A Eletroacupuntura representa um salto tecnológico na medicina tradicional. Enquanto a acupuntura manual utiliza o estímulo mecânico da agulha, a eletroacupuntura utiliza microcorrentes elétricas para potencializar a comunicação com o sistema nervoso.

No Hospital Universitário de Brasília (HUB), a Dra. Gabriela Rodrigues (CRM 27854/RQE 24315) utiliza esta técnica para casos onde a dor crônica já se tornou resistente aos tratamentos convencionais, aplicando o rigor científico aprendido no HC-FMUSP.

O que é a Eletroacupuntura?

A técnica consiste em conectar pequenos eletrodos às agulhas de acupuntura já inseridas no paciente. Esses eletrodos emitem uma corrente elétrica pulsada, de baixa intensidade, que pode ser ajustada em frequência e largura de pulso para atingir diferentes objetivos terapêuticos.

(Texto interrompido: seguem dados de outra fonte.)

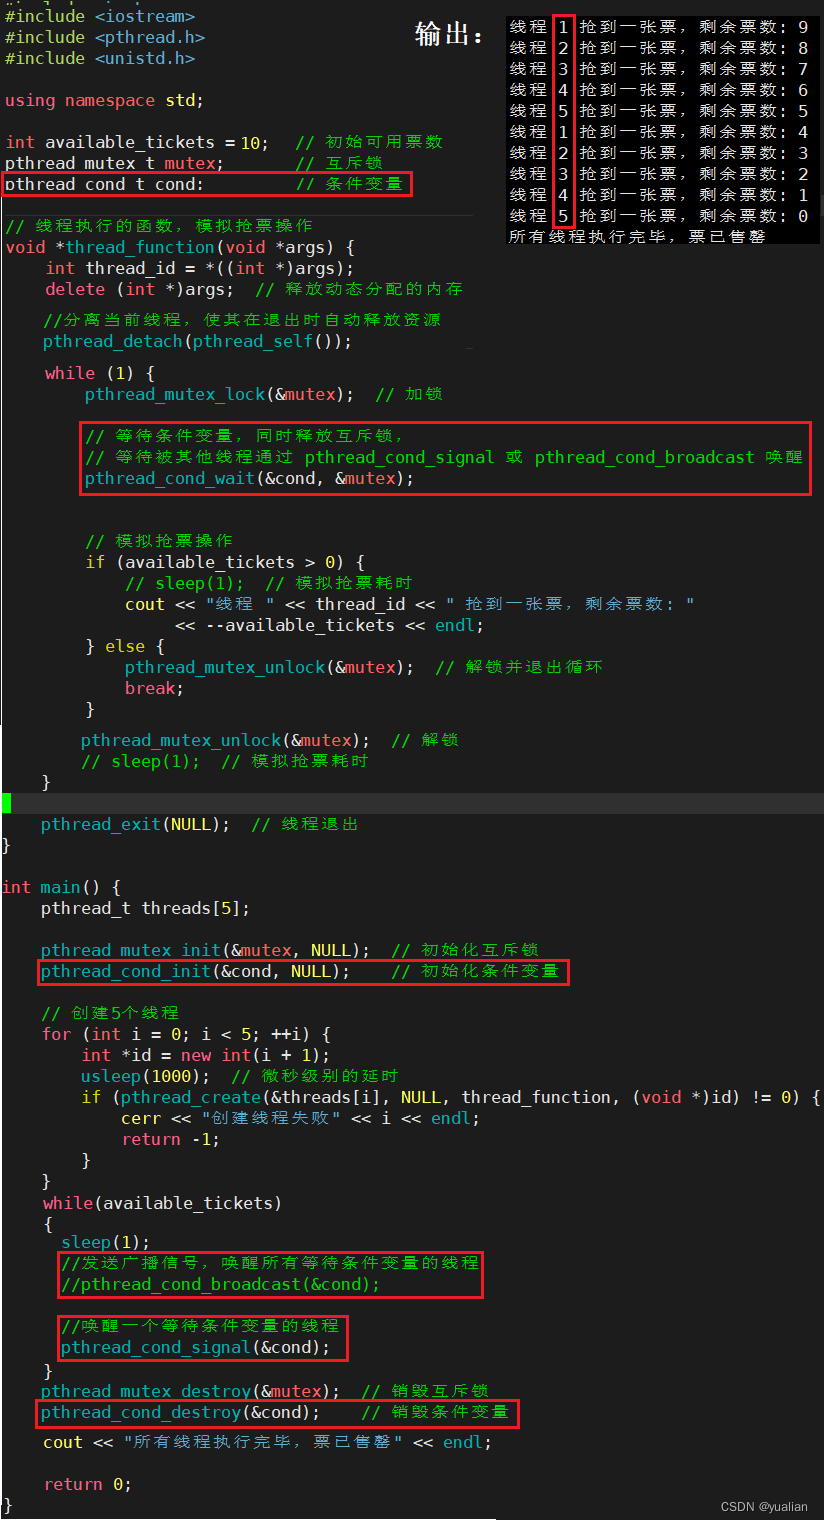Click the 'using namespace std;' statement
Screen dimensions: 824x1524
tap(104, 100)
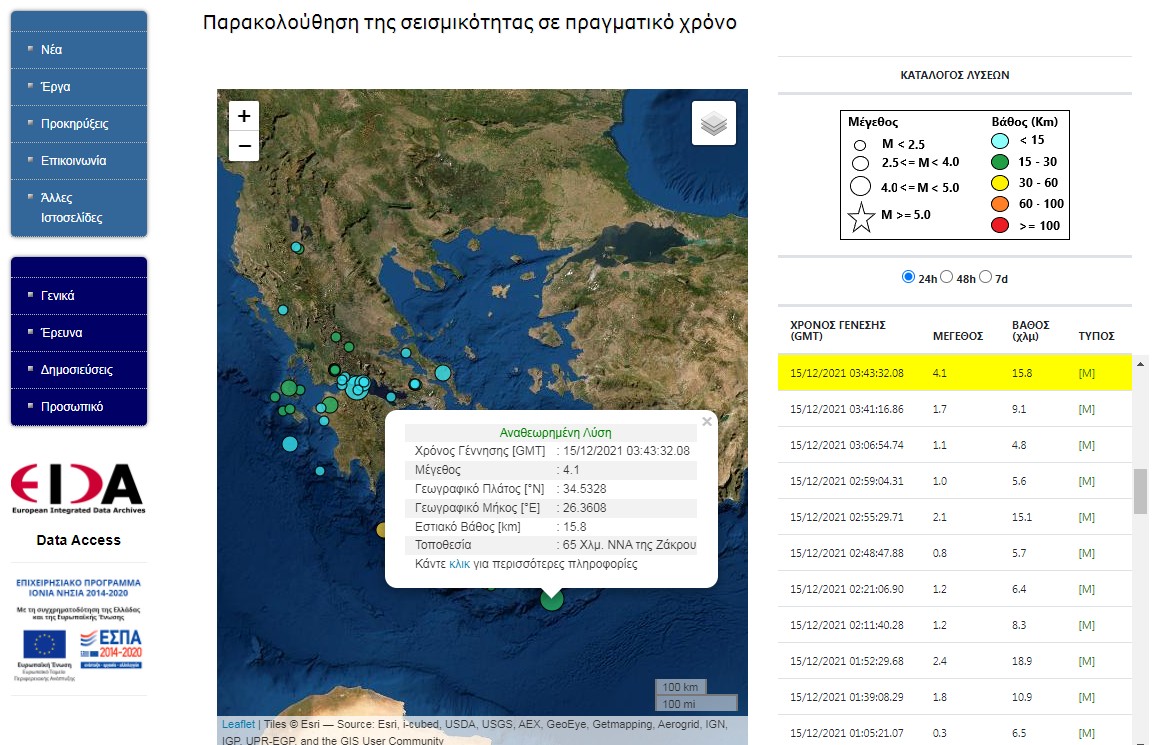Click the catalog list vertical scrollbar
1167x745 pixels.
1140,490
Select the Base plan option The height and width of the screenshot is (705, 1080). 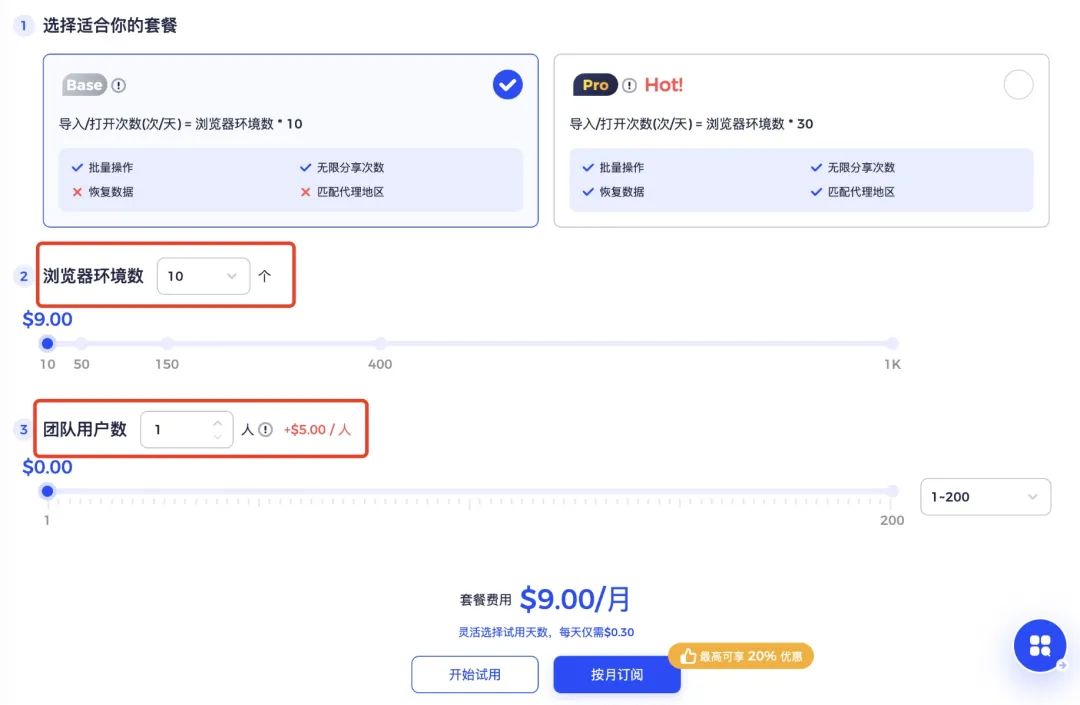(x=290, y=140)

Como ela atua no sistema nervoso?

Diferente da técnica manual, a eletroacupuntura permite um estímulo contínuo, rítmico e mensurável.

  • Baixa Frequência (2-10 Hz): Estimula a liberação de endorfinas e encefalinas (nossos opioides naturais) que têm um efeito analgésico duradouro.
  • Alta Frequência (80-100 Hz): Estimula a liberação de dinorfinas, sendo mais eficaz para bloqueios rápidos de dor aguda e processos inflamatórios.

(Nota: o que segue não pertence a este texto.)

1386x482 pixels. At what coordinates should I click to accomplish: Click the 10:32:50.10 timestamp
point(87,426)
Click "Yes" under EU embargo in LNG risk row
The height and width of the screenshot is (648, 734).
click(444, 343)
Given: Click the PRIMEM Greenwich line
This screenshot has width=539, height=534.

Quando a tecnologia é indicada para Dor Crônica?

A eletroacupuntura não é necessária em todos os casos, mas é a primeira escolha em situações específicas:

1. Dores Neuropáticas Graves

Casos como a Neuralgia Pós-Herpética, Neuropatia Diabética ou dores após lesões nervosas respondem melhor ao estímulo elétrico, que auxilia na "recuperação" da sinalização nervosa correta.

2. Fibromialgia e Sensibilização Central

Em pacientes onde o sistema nervoso está "hipersensível", a eletroacupuntura ajuda a modular os centros de dor no cérebro, elevando o limiar de dor de forma mais robusta que a técnica manual.

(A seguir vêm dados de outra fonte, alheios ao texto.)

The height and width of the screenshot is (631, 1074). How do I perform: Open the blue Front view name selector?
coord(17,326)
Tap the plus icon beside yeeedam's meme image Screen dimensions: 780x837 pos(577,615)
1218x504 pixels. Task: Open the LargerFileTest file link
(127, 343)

3. Contraturas e Espasticidade Muscular

Para atletas em Brasília ou pacientes com sequelas neurológicas, a corrente elétrica promove um relaxamento muscular profundo, agindo diretamente nos pontos-gatilho (trigger points) que estão "travados".

4. Dor Oncológica e Poliartralgia

No setor de oncologia do HUB, a Dra. Gabriela utiliza a eletroacupuntura para oferecer um alívio mais potente em pacientes que já utilizam medicações analgésicas fortes e precisam de uma estratégia complementar eficaz.

Diferenciais da Dra. Gabriela Rodrigues: Ciência e Precisão

A aplicação da eletroacupuntura exige conhecimento médico profundo de eletrofisiologia para evitar desconforto ou riscos.

  • Padrão USP: A formação no Hospital das Clínicas da USP permite que a Dra. Gabriela utilize aparelhos de última geração com protocolos validados internacionalmente.
  • Segurança Total: Como médica, ela avalia contraindicações importantes, como a presença de marcapassos ou próteses metálicas próximas ao local do estímulo.
  • Ajuste Individualizado: Cada paciente em Brasília recebe uma "receita" de frequência e intensidade específica para o seu tipo de dor, garantindo um tratamento personalizado.

Benefícios em relação à Acupuntura Manual

  • Maior Potência Analgésica: O efeito costuma ser mais rápido e intenso.
  • Menos Manipulação da Agulha: O aparelho faz o trabalho de estimulação, o que pode ser mais confortável para pacientes sensíveis.
  • Objetividade: É possível medir exatamente o estímulo que o paciente está recebendo.

Tecnologia a serviço do seu alívio

A eletroacupuntura é uma ferramenta valiosa na Medicina da Dor moderna. Se você sofre com dores crônicas que não melhoram com tratamentos comuns, a tecnologia aliada à acupuntura médica pode ser a chave para sua recuperação.